Science and Technology Intertwined: When surfers are patiently waiting for the right wave, they can allow other waves to pass beneath their boards. What are the forces at work here?

You’re sitting on your surfboard when you notice a wave approaching from behind you. Your eyes, brain, and body have all honed their timing skills so that you can catch and ride a wave when it comes along. The onrushing mass of water accelerates you as you paddle hard, and you feel the acceleration as you reach the speed of the water. After that, you maintain your balance on the board and enjoy the forces that you feel as you crank off some turns to the music. When you’ve decided to call it a day, you step back onto your board and lower the tail into the water, effectively applying the brakes.

The Pleasures of Physics

Although you didn’t need to whip out a calculator to figure out what was going to happen while surfing, there is a significant amount of physics involved in the act of riding a wave. Examine a few instances in which the laws of physics and surfing come into conflict. In the same way that a surfer starts his session, we’ll begin by waiting on the board between sets of waves. After that, we’ll look at the acceleration that occurs as the surfer catches the wave. The forces acting on the surfboard as it turns will be discussed in detail later.

Waiting for the opportunity to go

The forces of gravity and buoyancy are at work when you are lying on your board in still water, waiting for the next wave to come along: gravity pulls you down and buoyancy pulls you up. Fortunately, these forces are relatively simple to comprehend.
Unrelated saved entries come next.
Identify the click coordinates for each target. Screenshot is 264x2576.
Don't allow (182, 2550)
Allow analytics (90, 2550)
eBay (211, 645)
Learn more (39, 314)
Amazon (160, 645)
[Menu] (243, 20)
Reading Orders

However, despite the fact that this force acts on every atom in you and your board, it behaves as if it were only acting at your centre of mass. When a person is standing up straight, their centre of mass is conveniently located behind their navel in the middle of their body, which is convenient for most people. Your balance point is located at your centre of mass. With the help of a support under your centre of mass, you can find your equilibrium. (For the time being, we’ll disregard the surfboard.) Of course, the board is not massless, but physicists tell these kinds of little lies all the time to help them get to the heart of a problem more quickly.


A hydrostatic force is an upward force created by still water pushing up on the board, and it is also known as a buoyant force (a force exerted by a liquid at rest). The water exerts its force on every part of the board that it touches, yet the buoyant force acts as if it were pushing up on the board just at the centre of buoyancy, which is the centre of mass of the water displaced by the board. In fact, according to legend, when Archimedes, an ancient Greek mathematician, discovered the mathematics of buoyancy while bathing, he became so excited that he leapt out of the bath and ran naked through the streets, shouting “Eureka!—I’ve found it!”

Net Force is a term that refers to a group of people who work together to achieve a common goal.

Given that you are remaining in one location, you are not accelerating. We also know that the sum of all the forces acting on you—the net force—is equal to zero, thanks to Sir Isaac Newton’s discovery. If there is no acceleration, there is no net force. Having the answer before beginning to study the physics is extremely helpful in many situations. (However, it should be noted that you can be moving at a constant velocity even when the acceleration is zero because acceleration causes changes in velocity.)